Veuillez recopier tel quel le passage de l'extrait sur le Christ en islam en commençant par « On a coutume » et en terminant par « de la prophétologie. ».

* Extrait fourni
+ + + + + + +
On a coutume de croire que l’islam amoindrit la qualité du Christ par rapport au christianisme en faisant de lui un simple prophète et un « envoyé » parmi d’autres. C’est méconnaître la portée de la doctrine islamique de la prophétie et de l’apostolat. L’exégèse d’Ibn ‘Arabi, qui demeure sans conteste le maître absolu de l’ésotérisme islamique, permet de comprendre en quoi la double nature humaine et divine du Christ revêt un aspect particulier en islam, tout en s’inscrivant dans la doctrine orthodoxe de la prophétologie.
+ + + + + + +
* Données fournies
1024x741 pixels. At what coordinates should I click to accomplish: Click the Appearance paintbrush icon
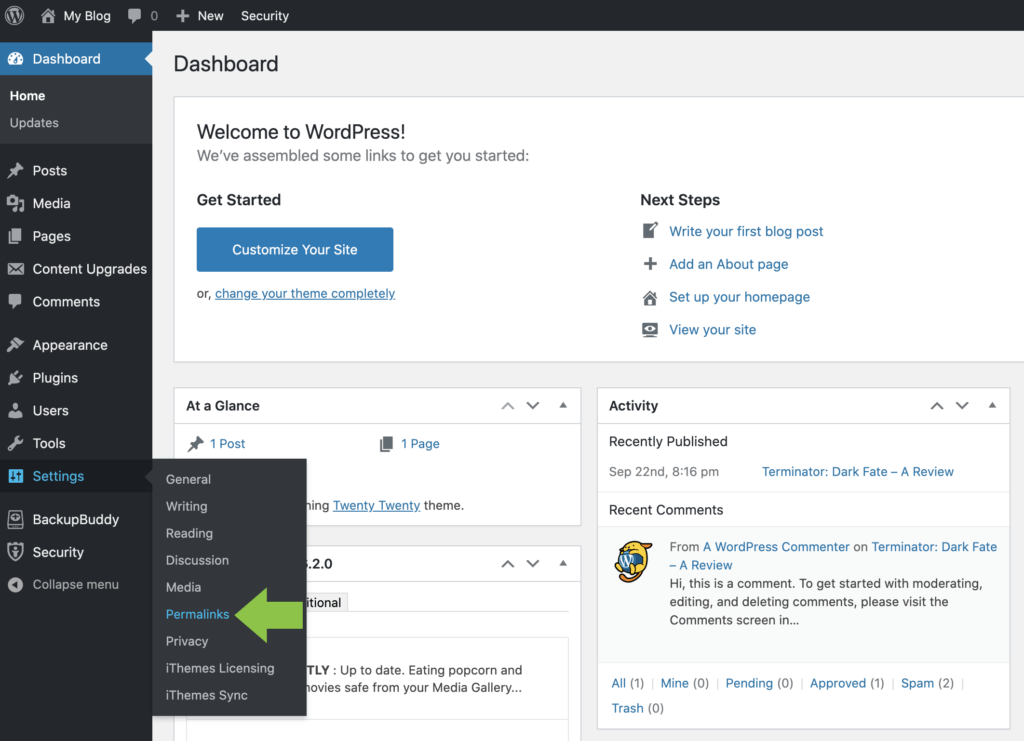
+ + + + + + +
* Réponse complète
On a coutume de croire que l’islam amoindrit la qualité du Christ par rapport au christianisme en faisant de lui un simple prophète et un « envoyé » parmi d’autres. C’est méconnaître la portée de la doctrine islamique de la prophétie et de l’apostolat. L’exégèse d’Ibn ‘Arabi, qui demeure sans conteste le maître absolu de l’ésotérisme islamique, permet de comprendre en quoi la double nature humaine et divine du Christ revêt un aspect particulier en islam, tout en s’inscrivant dans la doctrine orthodoxe de la prophétologie.